• What you will do:
- A) Repeat a passage from the Enter Shikari article below, beginning at the words "How a Tom Morello" and stopping after the words "(Image credit: Provided)".
- B) In the Enter Shikari article below, how long did Rou Reynolds' battle with writer's block last?

• Text segment:
-*-
How a Tom Morello attitude and madcap Kemper experimentation shaped Enter Shikari’s genre-smashing tech-forward guitar sound

Rory Clewlow

(Image credit: Provided)

On June 19, 2021, Enter Shikari headlined the Saturday night of Download’s 10,000-capacity Pilot Festival at Donington Park. After an excruciating 20-month battle with writer’s block, it was the catalytic event that reignited frontman and principal songwriter Rou Reynolds’ creative impulses, and which set the electro-rock four-piece barrelling forth on a trajectory towards their ecstatic new album A Kiss For The Whole World.

“The thrill of suddenly being able to write music again, which is something that’s been such a staple for me, made the music come out in quite an excited fashion,” says Rou, who seems perceptibly relieved and reinvigorated by having 12 new tracks to demonstrate his return to form. “It is all quite energised, a lot of it’s up-tempo and there’s a lot of positivity on this record because that’s naturally what I felt.”
-*-
• Data block:
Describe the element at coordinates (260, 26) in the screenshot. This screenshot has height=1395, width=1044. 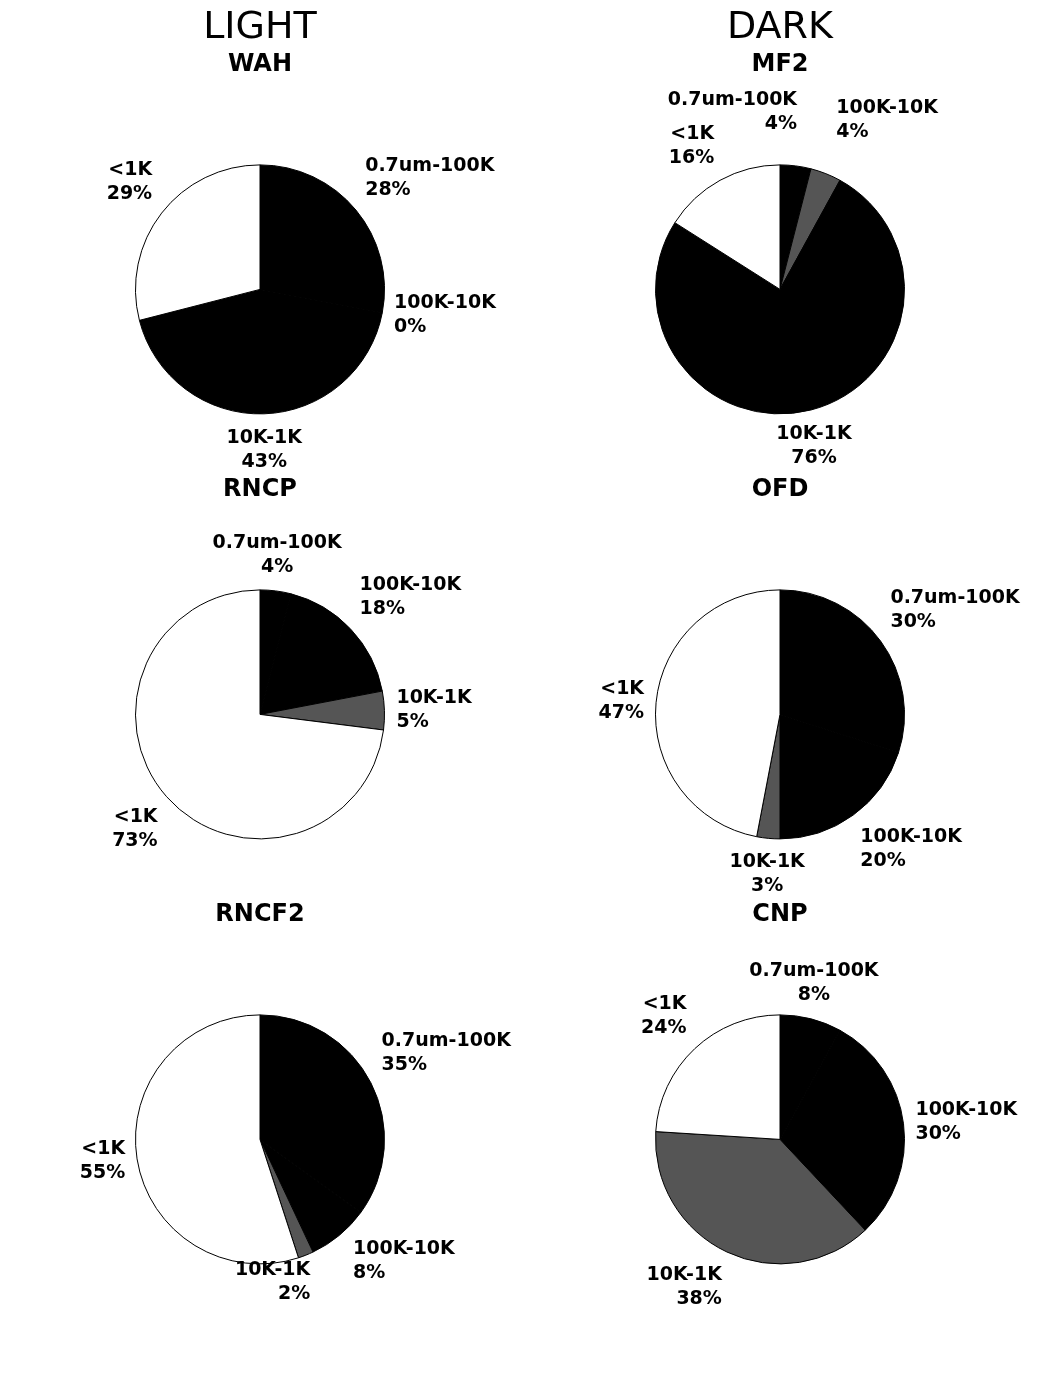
-*-
• Answers per task:
- A)
How a Tom Morello attitude and madcap Kemper experimentation shaped Enter Shikari’s genre-smashing tech-forward guitar sound

Rory Clewlow

(Image credit: Provided)

- B) It lasted 20 months.